begin Input

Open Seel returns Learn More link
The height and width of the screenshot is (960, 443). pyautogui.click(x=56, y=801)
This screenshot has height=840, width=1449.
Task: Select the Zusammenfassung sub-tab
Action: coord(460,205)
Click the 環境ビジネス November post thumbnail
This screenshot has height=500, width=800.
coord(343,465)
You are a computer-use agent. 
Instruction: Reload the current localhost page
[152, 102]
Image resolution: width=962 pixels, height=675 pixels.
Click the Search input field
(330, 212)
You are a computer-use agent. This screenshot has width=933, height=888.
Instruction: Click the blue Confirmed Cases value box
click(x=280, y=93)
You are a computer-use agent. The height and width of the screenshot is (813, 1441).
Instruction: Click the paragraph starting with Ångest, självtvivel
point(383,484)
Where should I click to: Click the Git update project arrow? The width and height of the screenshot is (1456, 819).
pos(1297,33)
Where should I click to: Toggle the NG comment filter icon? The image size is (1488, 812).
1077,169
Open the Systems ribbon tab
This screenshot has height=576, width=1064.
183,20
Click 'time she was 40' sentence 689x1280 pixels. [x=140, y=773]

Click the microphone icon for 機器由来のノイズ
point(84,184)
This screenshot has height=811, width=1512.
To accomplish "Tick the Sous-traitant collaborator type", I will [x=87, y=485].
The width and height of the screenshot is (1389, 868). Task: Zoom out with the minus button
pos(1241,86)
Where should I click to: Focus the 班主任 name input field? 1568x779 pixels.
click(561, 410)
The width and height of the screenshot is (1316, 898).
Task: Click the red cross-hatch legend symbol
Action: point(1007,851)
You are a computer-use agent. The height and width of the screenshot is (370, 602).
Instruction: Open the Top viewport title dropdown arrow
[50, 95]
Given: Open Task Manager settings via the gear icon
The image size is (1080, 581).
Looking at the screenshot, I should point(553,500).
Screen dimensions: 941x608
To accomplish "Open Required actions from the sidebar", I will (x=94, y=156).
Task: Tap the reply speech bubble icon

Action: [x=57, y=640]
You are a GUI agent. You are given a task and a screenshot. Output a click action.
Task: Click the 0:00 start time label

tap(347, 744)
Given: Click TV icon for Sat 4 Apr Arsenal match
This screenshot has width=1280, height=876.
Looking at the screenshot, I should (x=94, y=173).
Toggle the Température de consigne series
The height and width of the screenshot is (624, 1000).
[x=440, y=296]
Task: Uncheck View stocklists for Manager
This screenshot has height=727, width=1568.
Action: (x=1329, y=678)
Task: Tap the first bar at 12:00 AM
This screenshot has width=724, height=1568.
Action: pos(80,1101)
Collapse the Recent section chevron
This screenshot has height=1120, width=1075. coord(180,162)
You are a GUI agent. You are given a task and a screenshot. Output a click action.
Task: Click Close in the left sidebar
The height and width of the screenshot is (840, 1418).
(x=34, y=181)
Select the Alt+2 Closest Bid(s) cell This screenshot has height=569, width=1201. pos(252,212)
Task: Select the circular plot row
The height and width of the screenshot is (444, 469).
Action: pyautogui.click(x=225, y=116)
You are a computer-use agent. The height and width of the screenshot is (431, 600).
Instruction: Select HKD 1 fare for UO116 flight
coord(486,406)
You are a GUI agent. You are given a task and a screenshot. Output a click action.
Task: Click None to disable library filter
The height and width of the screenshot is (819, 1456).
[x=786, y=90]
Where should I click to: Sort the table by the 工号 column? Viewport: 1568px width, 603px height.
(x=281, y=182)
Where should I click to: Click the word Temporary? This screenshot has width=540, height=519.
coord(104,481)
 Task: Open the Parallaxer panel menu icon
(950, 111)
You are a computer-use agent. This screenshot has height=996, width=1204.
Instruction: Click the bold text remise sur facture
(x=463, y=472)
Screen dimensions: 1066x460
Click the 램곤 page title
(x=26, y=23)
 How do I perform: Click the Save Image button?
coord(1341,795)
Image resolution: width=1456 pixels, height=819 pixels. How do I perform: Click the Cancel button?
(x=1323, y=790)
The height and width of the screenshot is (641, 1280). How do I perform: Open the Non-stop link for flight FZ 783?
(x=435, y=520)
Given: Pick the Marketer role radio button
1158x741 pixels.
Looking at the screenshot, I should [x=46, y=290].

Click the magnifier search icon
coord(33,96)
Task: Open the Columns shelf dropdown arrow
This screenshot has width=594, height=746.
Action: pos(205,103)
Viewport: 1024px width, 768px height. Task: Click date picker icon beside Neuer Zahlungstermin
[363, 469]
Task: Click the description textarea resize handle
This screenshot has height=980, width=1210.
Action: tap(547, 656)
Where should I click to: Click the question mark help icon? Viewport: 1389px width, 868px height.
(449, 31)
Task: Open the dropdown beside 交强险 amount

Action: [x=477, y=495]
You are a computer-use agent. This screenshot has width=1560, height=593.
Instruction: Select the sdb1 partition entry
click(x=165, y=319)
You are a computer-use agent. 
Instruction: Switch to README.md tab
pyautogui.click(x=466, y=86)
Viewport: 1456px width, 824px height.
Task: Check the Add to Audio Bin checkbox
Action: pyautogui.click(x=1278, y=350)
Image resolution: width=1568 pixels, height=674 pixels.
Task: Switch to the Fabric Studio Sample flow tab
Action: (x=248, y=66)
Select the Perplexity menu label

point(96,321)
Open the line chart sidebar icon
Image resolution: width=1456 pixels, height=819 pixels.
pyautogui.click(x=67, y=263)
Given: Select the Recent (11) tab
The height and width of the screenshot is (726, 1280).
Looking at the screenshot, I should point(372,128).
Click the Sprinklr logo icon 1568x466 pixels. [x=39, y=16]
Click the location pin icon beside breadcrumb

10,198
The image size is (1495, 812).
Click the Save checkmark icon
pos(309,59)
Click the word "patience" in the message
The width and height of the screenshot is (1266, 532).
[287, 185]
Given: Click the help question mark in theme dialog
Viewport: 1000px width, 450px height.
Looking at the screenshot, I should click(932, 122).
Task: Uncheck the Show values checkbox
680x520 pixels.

end Input

[Your goal]:
Arrange the saved entries from the line containing "Where should I click to: Sort" through the line containing "Looking at the screenshot, I should [x=46, y=290]." as a numbered list, omitting blank lines.

[Task response]:
1. Where should I click to: Sort the table by the 工号 column? Viewport: 1568px width, 603px height.
2. (x=281, y=182)
3. Where should I click to: Click the word Temporary? This screenshot has width=540, height=519.
4. coord(104,481)
5.  Task: Open the Parallaxer panel menu icon
6. (950, 111)
7. You are a computer-use agent. This screenshot has height=996, width=1204.
8. Instruction: Click the bold text remise sur facture
9. (x=463, y=472)
10. Screen dimensions: 1066x460
11. Click the 램곤 page title
12. (x=26, y=23)
13.  How do I perform: Click the Save Image button?
14. coord(1341,795)
15. Image resolution: width=1456 pixels, height=819 pixels. How do I perform: Click the Cancel button?
16. (x=1323, y=790)
17. The height and width of the screenshot is (641, 1280). How do I perform: Open the Non-stop link for flight FZ 783?
18. (x=435, y=520)
19. Given: Pick the Marketer role radio button
20. 1158x741 pixels.
21. Looking at the screenshot, I should [x=46, y=290].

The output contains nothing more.